Sous la direction de Nadia Benjelloun – directrice internationale du Festival de Fès des musiques sacrées du monde et des Rencontres de Fès – « Le Big Bang et après ? » éd. Albin Michel, 2010, rassemble les réflexions d’Alexandre Adler, Dany-Robert Dufour, Marc Fumaroli, Blandine Kriegel, Victor Malka, Trinh Xuan Thuan et Max-Jean Zins.

Concernant l’origine du monde, entre mythe et histoire, science et foi, hasard et destinée, la question lancinante et majeure a constamment fait partie de l’homme, distillée au travers de l’imaginaire, poursuivie par la théologie, reprise par la raison, depuis le début jusqu’à aujourd’hui.

Que ce soit du Darwinisme au Big Bang, de la découverte d’un univers en expansion tendant vers l’infini, les avancées scientifiques tout comme les pensées métaphysiques, se contredirent et s’enrichirent successivement.

Face à tels progrès et l’élargissement de la pensée, l’homme ne peut qu’être amené au constat de l’humilité, réalisant qu’au plus il tente de comprendre et de domestiquer l’origine du monde, au plus celui-ci lui échappe, encore et encore.

Le « je ne sais pas » inhérent à la question du « pourquoi » restera en permanence en action, poussé par le désir de savoir, tout comme le constat de l’ignorance se profilant d’emblée.

« La quête de la raison n’aura pas plus de fin que l’histoire, celle de la foi non plus.  Des plus subtils théologiens aux plus grandes figures de l’art sacré en passant par l’humble émotion qui fait voir la main de Dieu dans la beauté ou l’harmonie du monde, le sentiment du sacré chemine, lui aussi, de siècle en siècle, sans arrêt, et, pour beaucoup, sans certitude qui ne puisse être ébranlée. »

Raison et foi, science et foi seront encore et toujours en affrontement, mais par-delà leurs clivages, les démarches sont essentiellement humaines et peuvent se tendre la main et l’oreille.

Les Rencontres de Fès dont cet ouvrage en est l’écho, comme du Festival de musiques sacrées du monde qu’elle accompagne, a pour but, justement, d’accueillir toutes réflexions et pensées aux points de vues les plus divers possibles : scientifiques, philosophiques, esthétiques, historiques.

Hors de question de trancher, d’asseoir des certitudes, mais bien de présenter les variétés des esquisses de réponses possibles à la question sur l’origine du monde, et ce, dans le plus grand respect et l’écoute.

L’exploration de cette question donnera naissance à cet ouvrage, qui, à sa lecture, me permettra d’avancer l’opinion que nulle réflexion n’est contradictoire avec d’autres proposées, et qu’au contraire, tout apport provenant de chaque catégorie (sciences, foi, etc.) est plus que jamais complémentaire.
########################################
--- Travail demandé ---
Selon l'extrait, pourquoi l'homme finit-il par reconnaître son humilité ? Répondez en une à trois phrases.

--- Données fournies ---
########################################
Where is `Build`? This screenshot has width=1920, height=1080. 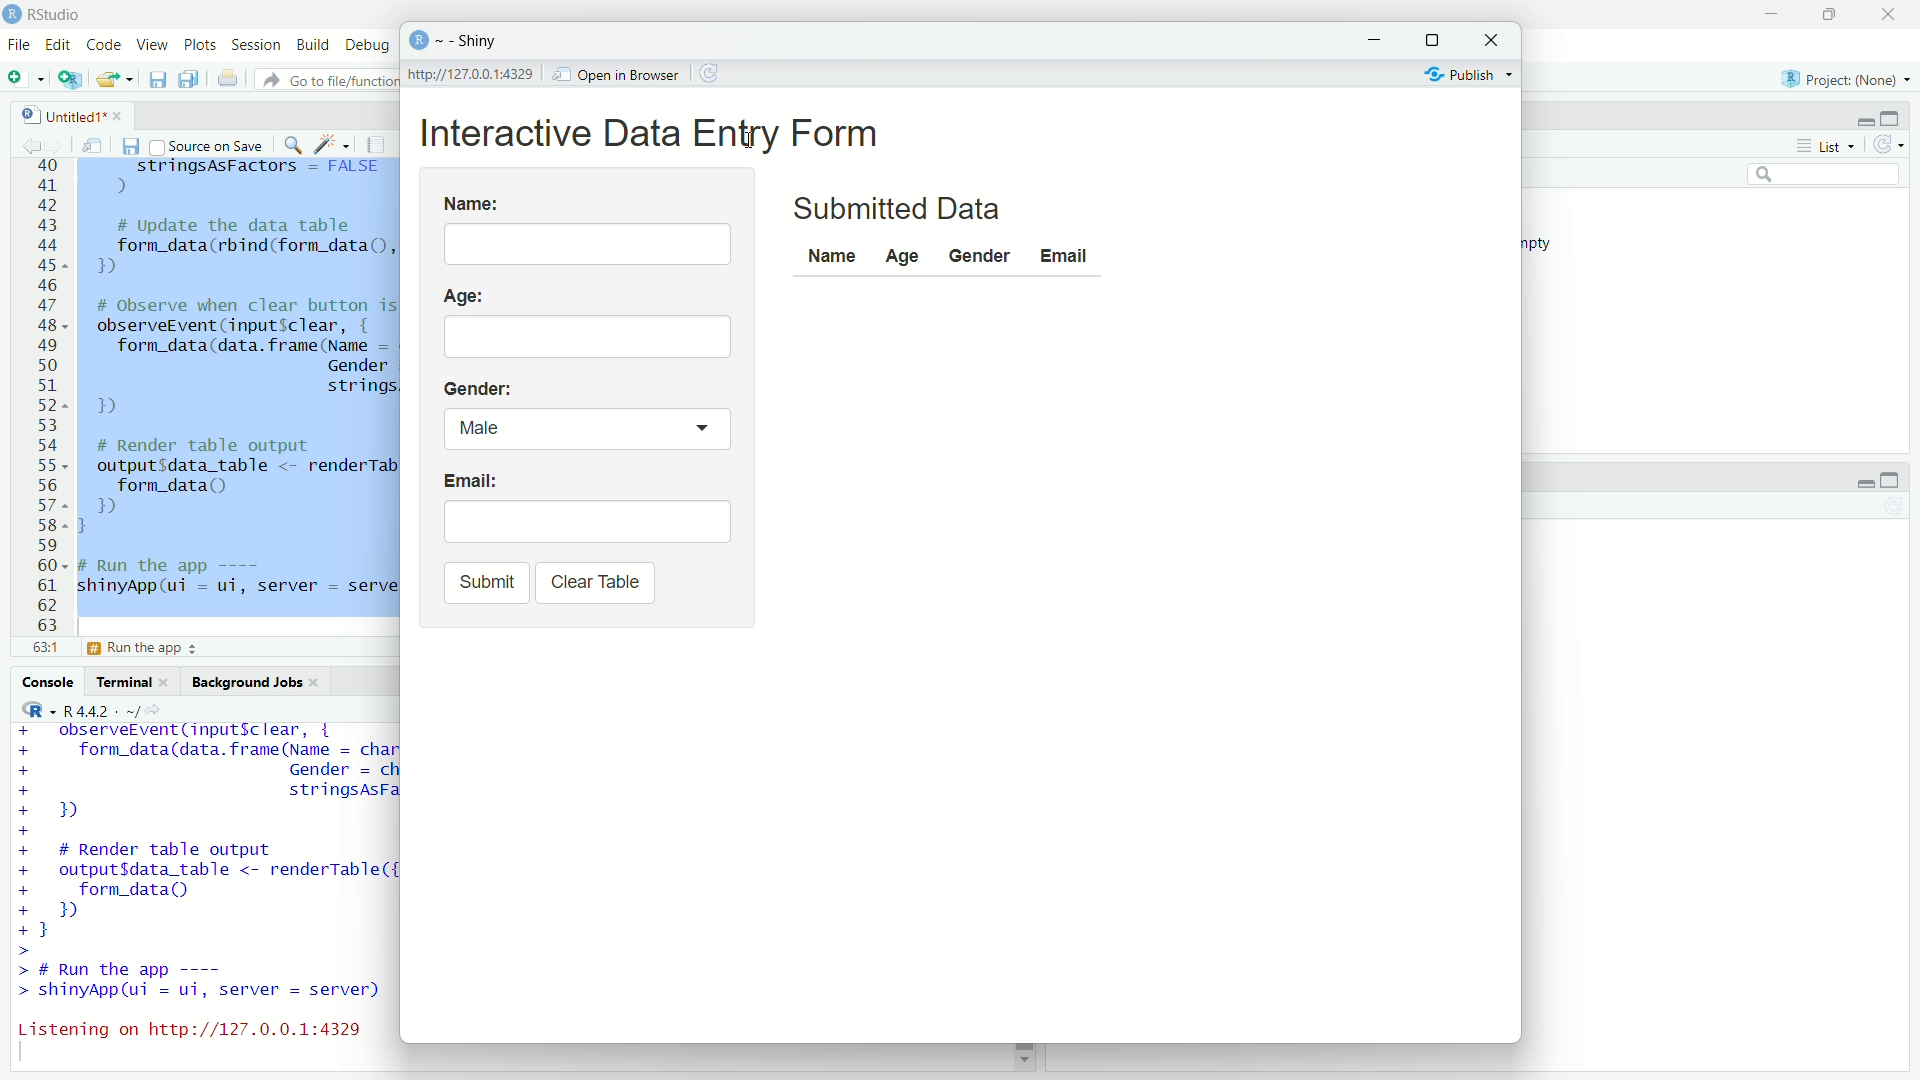
Build is located at coordinates (314, 45).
########################################
--- Corrigé ---
Face aux progrès et à l'élargissement de la pensée, il se rend compte que plus il essaie de comprendre et de domestiquer l'origine du monde, plus le monde lui échappe, encore et encore.